关键词: 肌细胞, 心脏, 过氧化氢, 氧化性应激, ARNTL转录因子类, NF-E2相关因子2, 血红素加氧酶-1, 节律基 因BMAL1

Abstract: Objective To investigate the effects and mechanism of BMAL1 on H2O2-induced H9C2 cardiomyocyte injury. Methods BMAL1 stable overexpression H9C2 cell lines were established. The experiments were divided into two parts. Part one:cells were divided into control group, H2O2 group (0.2 mmol/L H2O2 treatment for 24 h), BMAL1 overexpression group (BMAL1 stable overexpression cells, BMAL1-OE) and BMAL1 overexpression+H2O2 group (BMAL1 stable overexpression cells + 0.2 mmol/L H2O2 treatment for 24 h, BMAL1-OE+H2O2).
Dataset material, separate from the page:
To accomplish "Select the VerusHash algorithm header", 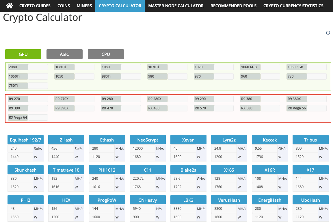I will tap(229, 200).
Part two: there were H2O2 group, BMAL1-OE+H 2O2 group, BMAL1 overexpression+NRF2 inhibition+H2O2 group (NRF2 inhibitor 2 μmol/L ML385 pretreatment BMAL1 stable overexpression cells for 24 h, and 0.2 mmol/L H2O2 treatment for 24 h, BMAL1-OE+ML385+H2O2) and BMAL1-OE+HO-1 inhibition+H 2O2 group (HO-1 inhibitor 5 μmol/L Znpp pre-treatment BMAL1 stable overexpression cells for 24 h, and 0.2 mmol/L H2O2 treatment for 24 h, BMAL1-OE+Znpp+H2O2). CCK-8 was used to detect cell viability. Hydroxylamine method was used to detect SOD activity. TBA method was used to detect MDA content. Western blot assay was used to determine the protein expression of BMAL1, NRF2 and HO-1. Results (1) Experiment one. Compared with control group, the BMAL1 mRNA expression was increased in the BMAL1-OE group, the cell viability and the SOD activity of cell supernatant were decreased in H2O2 group, the MDA content was increased, and the expression levels of BMAL1, NRF2 and HO-1 protein were decreased (P<0.05). Compared with H2O2 group, the cell viability and the SOD activity of cell supernatant were increased in BMAL1-OE+H2O2 group, the MDA content was decreased and the expression levels of BMAL1, NRF2 and HO-1 protein were increased (P<0.05). (2) Experiment two. Compared with BMAL1-OE+H2O2 group, the cell viabilities and the SOD activity of cell supernatant were both decreased in BMAL1-OE+ML385+H2O2 group and BMAL1-OE+Znpp+H2O2 group, the MDA contents were increased (P<0.05). Conclusion BMAL1 may up-regulate the NRF2/HO-1 signal axis, thereby reducing H2O2-induced cardiomyocyte oxidative stress injury in rat cardiomyocytes.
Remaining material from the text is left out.